Judge James “Buddy” Scott dismissed the jury without declaring a mistrial and without attempting to clarify the unorthodox verdict forms.
The state wanted to retry Rocky, but the Court of Criminal Appeals ruled Scott’s improper discharge of the jury amounted to an acquittal.
The state charges that Rocky was convicted of stemmed from a 2004 police chase that ended with his pickup truck flipped on its top.
Lindsey B. Lander was appointed to represent Rocky in the case, but on the opening day of the trial, Lander was allowed to withdraw because Rocky threatened to file a lawsuit against him.
Judge Jon Kerry Blackwood ordered Rocky to represent himself.
The jury found him guilty of reckless endangerment, a misdemeanor, and felony evading arrest on April 1, 2010.
He was found not guilty on four other charges.
Rocky sought to have a new trial, but his request was denied by Blackwood. He later appealed to the Court of Criminal Appeals.
Rocky appeared in U.S. District Court on Monday in the federal firearms case and insisted he’s not a convicted felon.
He also claimed that Tennessee Supreme Court Justice Cornelia A. Clark and Court of Criminal Appeals Judge D. Kelly Thomas could prove it.
“If I can get my witnesses in here, I win the case,” he said. Rocky was still representing himself on Monday.
U.S. Magistrate C. Clifford Shirley Jr. tried to convince Rocky to let the court appoint him an attorney, but Rocky said a court-appointed attorney wouldn’t subpoena the witnesses he wants.
“It’s a pretty rare occurrence for someone to subpoena a Supreme Court justice,” Shirley told him. “Just because you want to do something that’s completely improper doesn’t mean they have to do that.”
Rocky’s trial is tentatively set for March 26. He faces 10 years in prison on each count.
Shirley told Rocky he needed to get serious about hiring an attorney.
Rocky said he wants to, but claimed he needs to get back $75,000 from attorney Randy Rogers to do so.
Rocky said he’s been unable to get a letter to Rogers, the attorney who helped him on the murder charges, because he has been kept on lockdown by the Knox County Sheriff’s Office.
The U.S. Marshals agreed to fax the letter to Rogers for him.
“I feel like if I send it regular mail he’ll just throw it in the trash,” Rocky said.
Shirley told Rocky it’s a pipe dream to think he can get $75,000 from Rogers.
“It could take months, years down the road for you to get that resolved,” Shirley said. “In the meantime, your trial here will have come and gone.”
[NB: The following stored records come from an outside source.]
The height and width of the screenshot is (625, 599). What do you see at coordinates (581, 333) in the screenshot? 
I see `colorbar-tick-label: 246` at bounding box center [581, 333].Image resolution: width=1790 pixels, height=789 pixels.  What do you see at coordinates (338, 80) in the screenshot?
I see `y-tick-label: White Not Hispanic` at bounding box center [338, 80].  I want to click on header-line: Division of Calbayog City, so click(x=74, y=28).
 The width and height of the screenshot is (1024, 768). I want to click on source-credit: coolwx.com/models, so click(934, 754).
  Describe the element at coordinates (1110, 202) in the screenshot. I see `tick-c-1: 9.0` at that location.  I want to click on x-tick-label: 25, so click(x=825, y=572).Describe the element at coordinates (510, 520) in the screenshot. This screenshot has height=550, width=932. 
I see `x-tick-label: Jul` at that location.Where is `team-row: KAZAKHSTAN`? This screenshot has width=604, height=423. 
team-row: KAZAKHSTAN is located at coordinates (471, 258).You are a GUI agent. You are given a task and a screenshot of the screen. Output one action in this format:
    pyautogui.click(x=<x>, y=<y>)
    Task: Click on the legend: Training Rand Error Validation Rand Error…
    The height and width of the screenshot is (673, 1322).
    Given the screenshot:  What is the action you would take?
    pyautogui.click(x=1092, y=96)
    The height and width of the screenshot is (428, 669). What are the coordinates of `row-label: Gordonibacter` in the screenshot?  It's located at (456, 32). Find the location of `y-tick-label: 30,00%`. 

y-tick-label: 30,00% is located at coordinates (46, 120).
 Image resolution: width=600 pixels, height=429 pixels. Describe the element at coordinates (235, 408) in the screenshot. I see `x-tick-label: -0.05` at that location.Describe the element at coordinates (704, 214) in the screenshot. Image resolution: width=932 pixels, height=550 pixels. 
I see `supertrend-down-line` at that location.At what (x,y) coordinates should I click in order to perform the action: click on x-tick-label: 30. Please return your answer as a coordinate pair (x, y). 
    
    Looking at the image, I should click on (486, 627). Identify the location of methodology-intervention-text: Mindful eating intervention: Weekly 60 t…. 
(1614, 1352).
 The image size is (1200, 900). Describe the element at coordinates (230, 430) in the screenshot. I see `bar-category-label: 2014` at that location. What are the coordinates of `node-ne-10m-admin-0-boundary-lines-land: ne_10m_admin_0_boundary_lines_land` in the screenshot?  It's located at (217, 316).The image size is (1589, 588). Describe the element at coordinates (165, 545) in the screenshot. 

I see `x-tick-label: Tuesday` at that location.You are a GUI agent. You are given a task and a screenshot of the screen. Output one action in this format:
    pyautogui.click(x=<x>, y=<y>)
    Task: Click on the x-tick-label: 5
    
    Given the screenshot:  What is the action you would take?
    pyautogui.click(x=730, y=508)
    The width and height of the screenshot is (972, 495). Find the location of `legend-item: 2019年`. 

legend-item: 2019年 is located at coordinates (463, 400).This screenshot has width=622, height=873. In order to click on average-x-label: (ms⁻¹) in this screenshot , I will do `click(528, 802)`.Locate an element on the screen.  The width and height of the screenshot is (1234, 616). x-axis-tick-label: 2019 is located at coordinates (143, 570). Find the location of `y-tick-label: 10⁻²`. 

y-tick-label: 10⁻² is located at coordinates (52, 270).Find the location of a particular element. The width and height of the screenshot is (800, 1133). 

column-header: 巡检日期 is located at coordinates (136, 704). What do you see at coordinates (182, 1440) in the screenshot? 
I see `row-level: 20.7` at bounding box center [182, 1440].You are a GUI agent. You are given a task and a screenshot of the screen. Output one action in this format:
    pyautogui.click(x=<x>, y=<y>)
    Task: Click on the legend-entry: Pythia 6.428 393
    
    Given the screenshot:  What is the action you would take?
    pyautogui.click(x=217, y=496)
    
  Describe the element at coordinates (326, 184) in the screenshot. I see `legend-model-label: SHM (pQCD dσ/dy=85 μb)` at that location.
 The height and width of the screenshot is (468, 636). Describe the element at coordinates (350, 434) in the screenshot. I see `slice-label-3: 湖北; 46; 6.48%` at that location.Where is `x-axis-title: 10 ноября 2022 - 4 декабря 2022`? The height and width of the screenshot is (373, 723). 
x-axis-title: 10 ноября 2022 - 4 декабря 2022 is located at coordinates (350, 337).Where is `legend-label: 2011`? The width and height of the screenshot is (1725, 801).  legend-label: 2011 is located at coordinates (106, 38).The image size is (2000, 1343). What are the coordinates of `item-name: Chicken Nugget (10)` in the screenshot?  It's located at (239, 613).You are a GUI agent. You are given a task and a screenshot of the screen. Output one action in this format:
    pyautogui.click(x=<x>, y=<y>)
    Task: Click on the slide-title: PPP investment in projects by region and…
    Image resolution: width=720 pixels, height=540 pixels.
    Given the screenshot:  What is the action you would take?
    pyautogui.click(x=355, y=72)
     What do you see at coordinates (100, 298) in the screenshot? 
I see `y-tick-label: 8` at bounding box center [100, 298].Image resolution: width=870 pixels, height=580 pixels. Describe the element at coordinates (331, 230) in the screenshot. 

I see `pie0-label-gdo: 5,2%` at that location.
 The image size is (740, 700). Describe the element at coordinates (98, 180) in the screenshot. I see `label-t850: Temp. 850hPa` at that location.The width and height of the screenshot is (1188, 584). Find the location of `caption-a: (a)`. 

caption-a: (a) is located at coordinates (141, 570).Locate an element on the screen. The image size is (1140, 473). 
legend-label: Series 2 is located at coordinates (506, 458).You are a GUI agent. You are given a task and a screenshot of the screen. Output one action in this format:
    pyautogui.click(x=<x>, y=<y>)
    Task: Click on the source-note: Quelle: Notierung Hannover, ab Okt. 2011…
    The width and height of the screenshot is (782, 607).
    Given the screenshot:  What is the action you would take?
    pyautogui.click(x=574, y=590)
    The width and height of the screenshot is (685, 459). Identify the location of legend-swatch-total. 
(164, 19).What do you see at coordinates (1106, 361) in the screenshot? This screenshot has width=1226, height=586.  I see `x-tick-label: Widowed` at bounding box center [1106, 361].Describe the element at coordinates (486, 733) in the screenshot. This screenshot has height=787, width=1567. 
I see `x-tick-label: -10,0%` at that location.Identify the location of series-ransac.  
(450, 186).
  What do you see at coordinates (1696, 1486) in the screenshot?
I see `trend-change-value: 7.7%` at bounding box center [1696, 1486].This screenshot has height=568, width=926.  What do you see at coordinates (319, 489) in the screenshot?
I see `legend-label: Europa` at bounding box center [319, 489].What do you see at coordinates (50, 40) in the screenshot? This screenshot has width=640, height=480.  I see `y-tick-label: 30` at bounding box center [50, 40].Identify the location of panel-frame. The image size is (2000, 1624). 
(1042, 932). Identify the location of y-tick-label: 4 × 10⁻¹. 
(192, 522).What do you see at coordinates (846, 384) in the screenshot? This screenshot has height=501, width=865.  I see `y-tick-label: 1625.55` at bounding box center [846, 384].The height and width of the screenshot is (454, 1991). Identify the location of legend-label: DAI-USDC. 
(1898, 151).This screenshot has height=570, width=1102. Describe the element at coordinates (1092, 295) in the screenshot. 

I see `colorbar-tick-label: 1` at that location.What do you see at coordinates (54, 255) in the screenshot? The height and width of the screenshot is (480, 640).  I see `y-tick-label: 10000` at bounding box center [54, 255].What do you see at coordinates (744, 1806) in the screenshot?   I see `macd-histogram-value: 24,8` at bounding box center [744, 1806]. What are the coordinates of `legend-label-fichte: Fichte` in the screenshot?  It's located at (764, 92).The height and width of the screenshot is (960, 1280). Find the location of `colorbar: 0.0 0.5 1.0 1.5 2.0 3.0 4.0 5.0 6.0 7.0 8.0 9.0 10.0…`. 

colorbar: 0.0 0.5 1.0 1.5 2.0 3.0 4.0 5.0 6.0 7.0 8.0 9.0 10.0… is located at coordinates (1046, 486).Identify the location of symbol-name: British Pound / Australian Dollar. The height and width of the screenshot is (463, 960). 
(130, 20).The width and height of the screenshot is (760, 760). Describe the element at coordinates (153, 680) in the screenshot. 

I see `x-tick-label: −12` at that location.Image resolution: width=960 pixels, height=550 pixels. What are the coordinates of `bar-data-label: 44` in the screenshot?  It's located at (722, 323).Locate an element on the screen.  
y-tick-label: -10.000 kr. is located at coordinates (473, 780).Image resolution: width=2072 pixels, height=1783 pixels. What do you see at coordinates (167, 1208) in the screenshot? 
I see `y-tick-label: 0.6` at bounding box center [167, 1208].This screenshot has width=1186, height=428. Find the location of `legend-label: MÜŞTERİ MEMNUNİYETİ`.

By the end of the hearing Rocky agreed to fill out the necessary paperwork and allow Shirley to appoint him elbow counsel.
“They’re just to assist you in representing yourself,” Shirley said. “That’s still not in your best interest because you’re still representing yourself.”
Shirley set another hearing in the case for Feb. 4.
Leon faces one count of possession of firearms while being an unlawful user of controlled substances. His federal trial is tentatively scheduled for March 25.
Assistant U.S. Attorney David Jennings indicated that it’s unlikely both trials will go on as currently scheduled.